Reproduce all of the data exactly as written.

Recorded data

BEGIN

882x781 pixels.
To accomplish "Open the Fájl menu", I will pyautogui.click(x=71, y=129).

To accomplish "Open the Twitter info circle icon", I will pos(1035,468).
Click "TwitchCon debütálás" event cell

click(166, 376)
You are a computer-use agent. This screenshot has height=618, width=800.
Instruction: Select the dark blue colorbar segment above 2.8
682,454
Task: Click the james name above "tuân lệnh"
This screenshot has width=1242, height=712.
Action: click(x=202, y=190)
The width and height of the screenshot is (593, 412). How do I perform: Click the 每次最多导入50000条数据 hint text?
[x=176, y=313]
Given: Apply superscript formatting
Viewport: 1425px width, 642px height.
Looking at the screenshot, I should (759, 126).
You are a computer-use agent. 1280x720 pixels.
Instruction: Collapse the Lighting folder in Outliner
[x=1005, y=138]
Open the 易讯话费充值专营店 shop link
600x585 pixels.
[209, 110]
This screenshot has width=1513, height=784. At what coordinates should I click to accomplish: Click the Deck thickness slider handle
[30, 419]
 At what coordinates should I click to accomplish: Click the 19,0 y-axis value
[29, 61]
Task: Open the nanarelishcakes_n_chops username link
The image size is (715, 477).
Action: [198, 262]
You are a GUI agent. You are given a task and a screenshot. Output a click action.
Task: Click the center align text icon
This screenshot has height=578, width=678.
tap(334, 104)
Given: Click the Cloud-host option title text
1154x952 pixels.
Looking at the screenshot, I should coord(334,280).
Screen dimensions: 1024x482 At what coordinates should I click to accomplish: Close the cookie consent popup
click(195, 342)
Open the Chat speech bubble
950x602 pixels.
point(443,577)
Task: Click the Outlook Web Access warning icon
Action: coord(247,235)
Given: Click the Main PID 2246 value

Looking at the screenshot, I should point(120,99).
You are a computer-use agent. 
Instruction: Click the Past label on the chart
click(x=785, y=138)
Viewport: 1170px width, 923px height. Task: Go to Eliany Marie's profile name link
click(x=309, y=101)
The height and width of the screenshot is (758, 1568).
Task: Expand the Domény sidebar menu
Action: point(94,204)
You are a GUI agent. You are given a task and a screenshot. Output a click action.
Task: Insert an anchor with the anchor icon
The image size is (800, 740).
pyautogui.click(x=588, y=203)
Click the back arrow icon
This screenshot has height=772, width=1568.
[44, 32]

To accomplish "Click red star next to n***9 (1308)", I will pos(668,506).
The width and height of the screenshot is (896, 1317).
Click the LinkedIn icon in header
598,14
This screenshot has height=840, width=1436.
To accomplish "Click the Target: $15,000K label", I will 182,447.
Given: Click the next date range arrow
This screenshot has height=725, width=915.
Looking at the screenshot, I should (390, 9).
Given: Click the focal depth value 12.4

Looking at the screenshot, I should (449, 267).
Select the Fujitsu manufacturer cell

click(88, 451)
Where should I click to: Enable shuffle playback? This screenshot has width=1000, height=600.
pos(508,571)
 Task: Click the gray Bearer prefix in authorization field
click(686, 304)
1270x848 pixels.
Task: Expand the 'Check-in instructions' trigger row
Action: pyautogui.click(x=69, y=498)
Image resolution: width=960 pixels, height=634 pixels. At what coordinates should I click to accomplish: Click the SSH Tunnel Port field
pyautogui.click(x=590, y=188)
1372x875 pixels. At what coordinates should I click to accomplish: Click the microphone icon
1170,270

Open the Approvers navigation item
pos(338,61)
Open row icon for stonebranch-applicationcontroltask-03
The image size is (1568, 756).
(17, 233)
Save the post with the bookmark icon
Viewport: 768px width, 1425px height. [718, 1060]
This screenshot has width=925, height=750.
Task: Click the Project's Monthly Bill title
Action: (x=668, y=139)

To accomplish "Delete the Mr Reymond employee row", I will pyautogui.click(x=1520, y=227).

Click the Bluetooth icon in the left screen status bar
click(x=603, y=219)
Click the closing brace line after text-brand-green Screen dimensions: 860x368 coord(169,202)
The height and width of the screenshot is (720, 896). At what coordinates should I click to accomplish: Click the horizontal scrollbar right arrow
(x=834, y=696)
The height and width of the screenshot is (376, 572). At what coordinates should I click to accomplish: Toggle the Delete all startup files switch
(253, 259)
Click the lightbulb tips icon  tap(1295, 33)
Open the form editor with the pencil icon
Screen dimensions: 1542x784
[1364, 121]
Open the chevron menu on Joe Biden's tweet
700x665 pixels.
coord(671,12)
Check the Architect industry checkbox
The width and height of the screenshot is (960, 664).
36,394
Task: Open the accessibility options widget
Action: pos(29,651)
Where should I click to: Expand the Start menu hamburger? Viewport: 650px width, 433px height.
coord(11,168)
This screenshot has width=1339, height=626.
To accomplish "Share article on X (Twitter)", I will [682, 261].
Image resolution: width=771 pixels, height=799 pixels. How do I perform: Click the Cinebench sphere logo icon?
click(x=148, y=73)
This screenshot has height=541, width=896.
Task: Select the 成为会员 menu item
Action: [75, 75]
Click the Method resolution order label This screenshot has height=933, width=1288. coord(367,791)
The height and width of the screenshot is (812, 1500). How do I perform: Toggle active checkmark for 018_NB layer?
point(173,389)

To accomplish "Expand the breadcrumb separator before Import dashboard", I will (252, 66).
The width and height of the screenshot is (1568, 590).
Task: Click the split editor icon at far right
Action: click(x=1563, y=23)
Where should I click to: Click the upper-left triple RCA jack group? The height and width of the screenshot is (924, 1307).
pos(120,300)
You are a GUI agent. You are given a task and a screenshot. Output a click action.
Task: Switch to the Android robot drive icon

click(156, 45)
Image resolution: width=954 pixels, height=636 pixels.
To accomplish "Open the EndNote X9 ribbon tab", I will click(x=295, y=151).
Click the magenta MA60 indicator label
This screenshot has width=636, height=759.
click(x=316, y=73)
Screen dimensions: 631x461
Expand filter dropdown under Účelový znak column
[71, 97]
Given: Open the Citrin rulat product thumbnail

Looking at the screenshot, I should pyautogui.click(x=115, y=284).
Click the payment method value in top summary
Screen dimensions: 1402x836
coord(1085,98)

END

(TASK RESPONSE):
882x781 pixels.
To accomplish "Open the Fájl menu", I will pyautogui.click(x=71, y=129).

To accomplish "Open the Twitter info circle icon", I will pos(1035,468).
Click "TwitchCon debütálás" event cell

click(166, 376)
You are a computer-use agent. This screenshot has height=618, width=800.
Instruction: Select the dark blue colorbar segment above 2.8
682,454
Task: Click the james name above "tuân lệnh"
This screenshot has width=1242, height=712.
Action: click(x=202, y=190)
The width and height of the screenshot is (593, 412). How do I perform: Click the 每次最多导入50000条数据 hint text?
[x=176, y=313]
Given: Apply superscript formatting
Viewport: 1425px width, 642px height.
Looking at the screenshot, I should (759, 126).
You are a computer-use agent. 1280x720 pixels.
Instruction: Collapse the Lighting folder in Outliner
[x=1005, y=138]
Open the 易讯话费充值专营店 shop link
600x585 pixels.
[209, 110]
This screenshot has width=1513, height=784. At what coordinates should I click to accomplish: Click the Deck thickness slider handle
[30, 419]
 At what coordinates should I click to accomplish: Click the 19,0 y-axis value
[29, 61]
Task: Open the nanarelishcakes_n_chops username link
The image size is (715, 477).
Action: [198, 262]
You are a GUI agent. You are given a task and a screenshot. Output a click action.
Task: Click the center align text icon
This screenshot has height=578, width=678.
tap(334, 104)
Given: Click the Cloud-host option title text
1154x952 pixels.
Looking at the screenshot, I should coord(334,280).
Screen dimensions: 1024x482 At what coordinates should I click to accomplish: Close the cookie consent popup
click(195, 342)
Open the Chat speech bubble
950x602 pixels.
point(443,577)
Task: Click the Outlook Web Access warning icon
Action: coord(247,235)
Given: Click the Main PID 2246 value

Looking at the screenshot, I should point(120,99).
You are a computer-use agent. 
Instruction: Click the Past label on the chart
click(x=785, y=138)
Viewport: 1170px width, 923px height. Task: Go to Eliany Marie's profile name link
click(x=309, y=101)
The height and width of the screenshot is (758, 1568).
Task: Expand the Domény sidebar menu
Action: point(94,204)
You are a GUI agent. You are given a task and a screenshot. Output a click action.
Task: Insert an anchor with the anchor icon
The image size is (800, 740).
pyautogui.click(x=588, y=203)
Click the back arrow icon
This screenshot has height=772, width=1568.
[44, 32]

To accomplish "Click red star next to n***9 (1308)", I will pos(668,506).
The width and height of the screenshot is (896, 1317).
Click the LinkedIn icon in header
598,14
This screenshot has height=840, width=1436.
To accomplish "Click the Target: $15,000K label", I will 182,447.
Given: Click the next date range arrow
This screenshot has height=725, width=915.
Looking at the screenshot, I should (390, 9).
Given: Click the focal depth value 12.4

Looking at the screenshot, I should (449, 267).
Select the Fujitsu manufacturer cell

click(88, 451)
Where should I click to: Enable shuffle playback? This screenshot has width=1000, height=600.
pos(508,571)
 Task: Click the gray Bearer prefix in authorization field
click(686, 304)
1270x848 pixels.
Task: Expand the 'Check-in instructions' trigger row
Action: pyautogui.click(x=69, y=498)
Image resolution: width=960 pixels, height=634 pixels. At what coordinates should I click to accomplish: Click the SSH Tunnel Port field
pyautogui.click(x=590, y=188)
1372x875 pixels. At what coordinates should I click to accomplish: Click the microphone icon
1170,270

Open the Approvers navigation item
pos(338,61)
Open row icon for stonebranch-applicationcontroltask-03
The image size is (1568, 756).
(17, 233)
Save the post with the bookmark icon
Viewport: 768px width, 1425px height. [718, 1060]
This screenshot has width=925, height=750.
Task: Click the Project's Monthly Bill title
Action: (x=668, y=139)

To accomplish "Delete the Mr Reymond employee row", I will pyautogui.click(x=1520, y=227).

Click the Bluetooth icon in the left screen status bar
click(x=603, y=219)
Click the closing brace line after text-brand-green Screen dimensions: 860x368 coord(169,202)
The height and width of the screenshot is (720, 896). At what coordinates should I click to accomplish: Click the horizontal scrollbar right arrow
(x=834, y=696)
The height and width of the screenshot is (376, 572). At what coordinates should I click to accomplish: Toggle the Delete all startup files switch
(253, 259)
Click the lightbulb tips icon  tap(1295, 33)
Open the form editor with the pencil icon
Screen dimensions: 1542x784
[1364, 121]
Open the chevron menu on Joe Biden's tweet
700x665 pixels.
coord(671,12)
Check the Architect industry checkbox
The width and height of the screenshot is (960, 664).
36,394
Task: Open the accessibility options widget
Action: pos(29,651)
Where should I click to: Expand the Start menu hamburger? Viewport: 650px width, 433px height.
coord(11,168)
This screenshot has width=1339, height=626.
To accomplish "Share article on X (Twitter)", I will [682, 261].
Image resolution: width=771 pixels, height=799 pixels. How do I perform: Click the Cinebench sphere logo icon?
click(x=148, y=73)
This screenshot has height=541, width=896.
Task: Select the 成为会员 menu item
Action: [75, 75]
Click the Method resolution order label This screenshot has height=933, width=1288. coord(367,791)
The height and width of the screenshot is (812, 1500). How do I perform: Toggle active checkmark for 018_NB layer?
point(173,389)

To accomplish "Expand the breadcrumb separator before Import dashboard", I will (252, 66).
The width and height of the screenshot is (1568, 590).
Task: Click the split editor icon at far right
Action: click(x=1563, y=23)
Where should I click to: Click the upper-left triple RCA jack group? The height and width of the screenshot is (924, 1307).
pos(120,300)
You are a GUI agent. You are given a task and a screenshot. Output a click action.
Task: Switch to the Android robot drive icon

click(156, 45)
Image resolution: width=954 pixels, height=636 pixels.
To accomplish "Open the EndNote X9 ribbon tab", I will click(x=295, y=151).
Click the magenta MA60 indicator label
This screenshot has width=636, height=759.
click(x=316, y=73)
Screen dimensions: 631x461
Expand filter dropdown under Účelový znak column
[71, 97]
Given: Open the Citrin rulat product thumbnail

Looking at the screenshot, I should pyautogui.click(x=115, y=284).
Click the payment method value in top summary
Screen dimensions: 1402x836
coord(1085,98)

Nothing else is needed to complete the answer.